Bazen duymamak, görmemek, konuşmamak gerek… Fakat ben ilk ikisini yapamıyorum. Dışarıdan ne kadar umursamaz görünsem de, her kelime, her söz, her olay yoruyor.
Çanakkale’de yazlıktayken başladı içimdeki sıkıntı, düne kadar devam ediyordu. Art arda aksilikler, arabama çarpılması, işsel sorunlar derken dün akşam Irmak’la atlattığımız kaza sonrası dank etti. “Ne yapıyorum ben? 37 senedir hâlâ insanlara sadece hak ettikleri kadar değer vermem gerektiğini neden öğrenemedim? Neden tüm samimiyetimle hayatımdaki her iyi ve kötüyü paylaşıyorum?” Neden paylaşıyorum. Çünkü herkesi kendim gibi sanıyorum. Güveniyorum. Çünkü ben bir arkadaşımın, tanıdığımın başarısına sevindiğim için, onlar da benim için aynısını hissediyor sanıyorum. Sonra duvara çarpıyorum. Bir bakıyorum, arkamdan türlü dolaplar dönüyor, anlaştığım işler bozuluyor, özel paylaşımlarım açığa çıkıyor, ortalık art niyet kaynıyor. Hele ki bazı şeyler sırf üzmek, yaralamak için yapılıyor. Kızımla ilgili iyi bir şey paylaştığımda o bile suçlanıyor… İyi bir yere gittiğimde, bu kadar kötü yorum gelmesine inanamıyorum mesela. Bir otele tatile gideceğiz dediğimde aldığım yorumlar şaka gibi. Kimse “nasıl”ı düşünmüyor. Herkes sonuç odaklı. Sadece sosyal medyadan bahsetmiyorum, gerçek hayat da öyle.

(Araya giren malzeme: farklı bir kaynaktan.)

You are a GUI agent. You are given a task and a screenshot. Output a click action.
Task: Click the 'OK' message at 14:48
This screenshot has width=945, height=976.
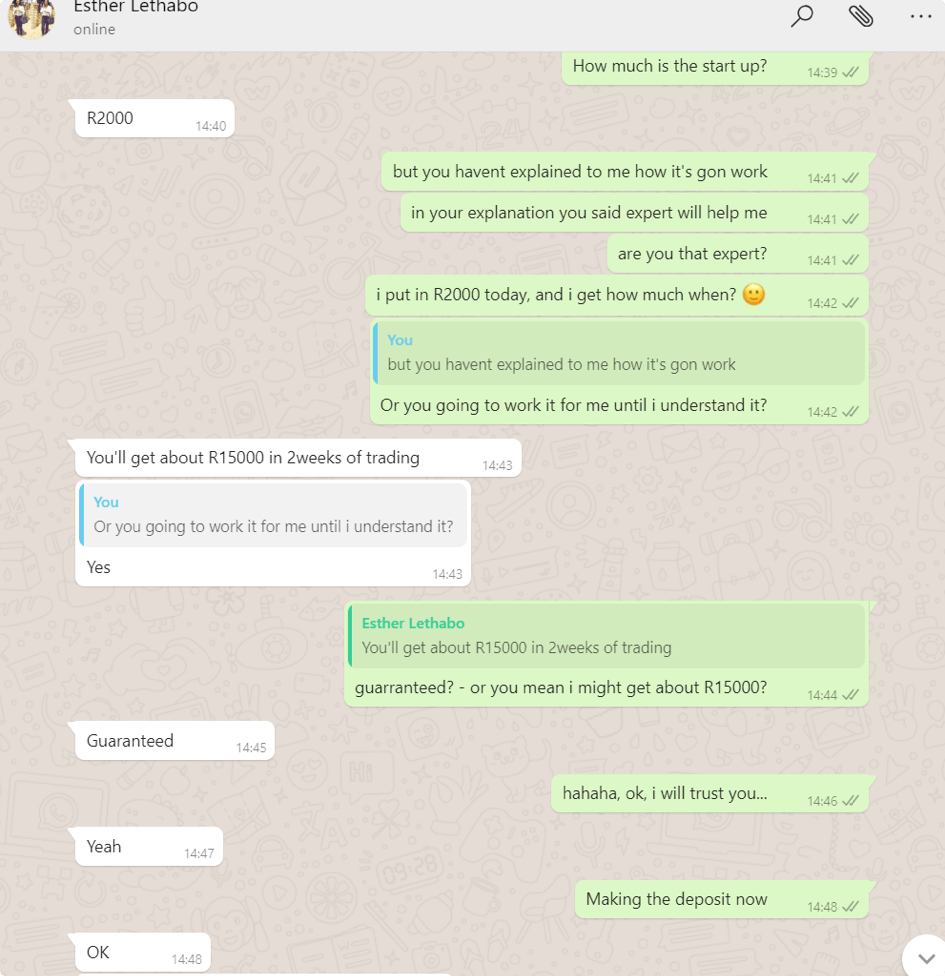coord(143,952)
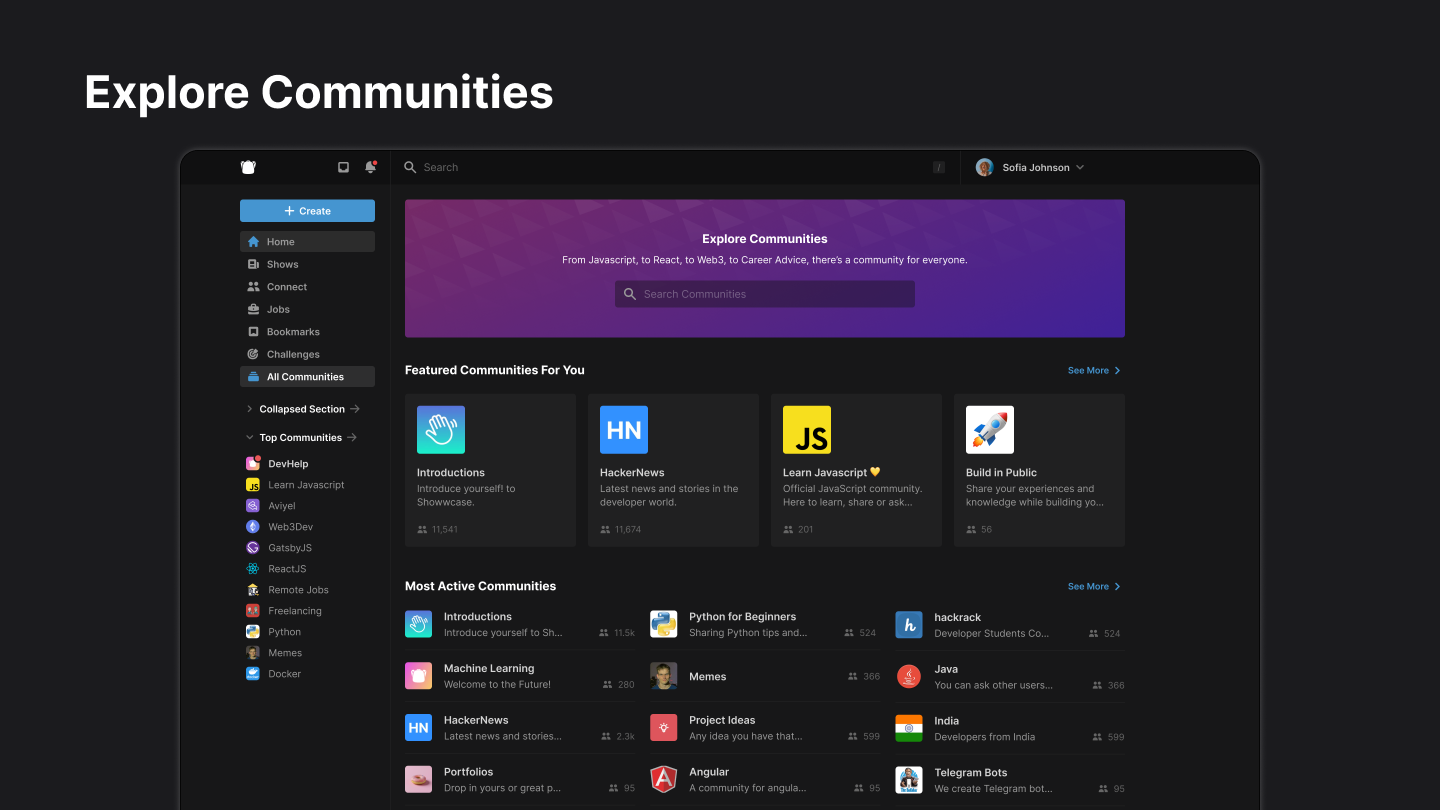1441x811 pixels.
Task: Open the Docker community from Top Communities
Action: [283, 673]
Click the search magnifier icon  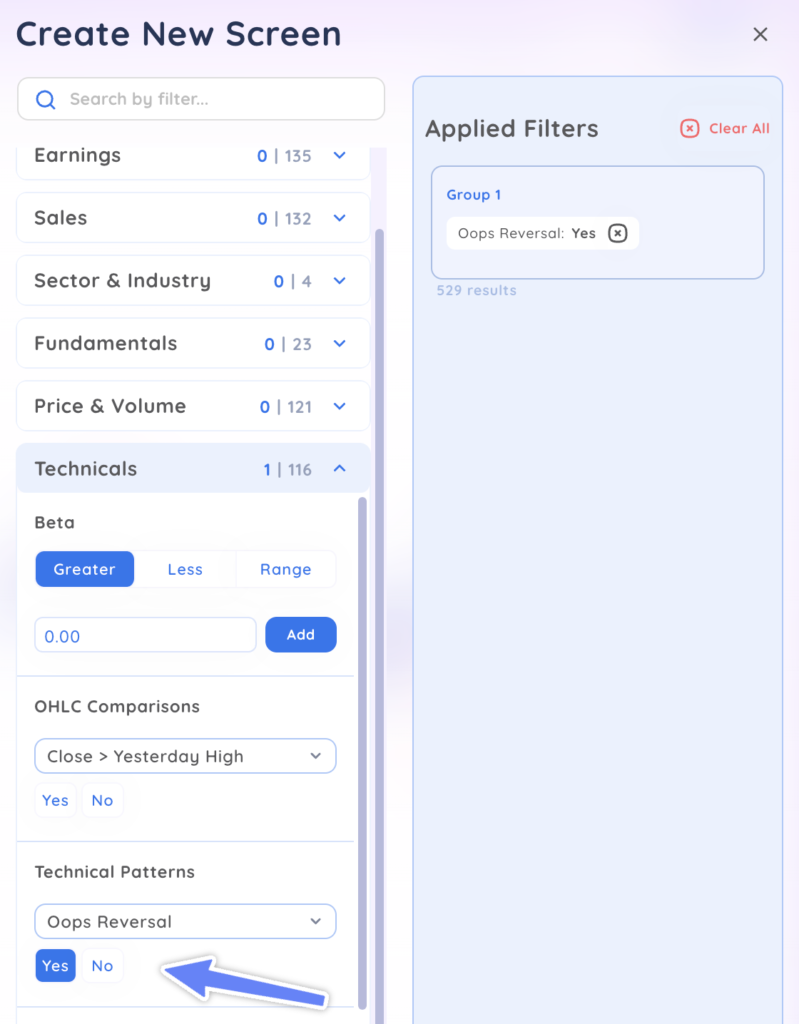pos(45,100)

Aslında, eğer şu an okul zamanı olsa, kötü olurdum kendimle baş başa kalınca.
Neyse ki okul tatil, Irmak evde.
Neyse ki kötü olma lüksüm yok.
Neyse ki onunla zaman geçirirken hayat toz pembe. Ya da ona öyle gösterdiğim için ben de bir süreliğine inanıyorum.
Neyse ki günler onu eğlendirmek için çabalarken geçtiği için ben de eğleniyorum.
Neyse ki ben başkaları gibi sosyal medyada görerek not vermiyorum kimseye.
Ancak geceleri dank ediyor. O zaman da uyuyamıyorum. Uykusuzum. Bu da yoruyor.
Yaşadığımız küçük kaza ile hayatımızın değil bir saniye, birkaç salisede alt üst olabileceğini. Irmak’ın çığlıklarını hiç unutmayacağım. Her yerim ağrıyor çarpmanın etkisiyle, bacaklarım yara içinde ama şükrediyorum. Kızıma bir şey olmadı ya. Benim kalıcı hasarım yok ya. Yaşadığımız en kötü kaza bu olsun inşallah.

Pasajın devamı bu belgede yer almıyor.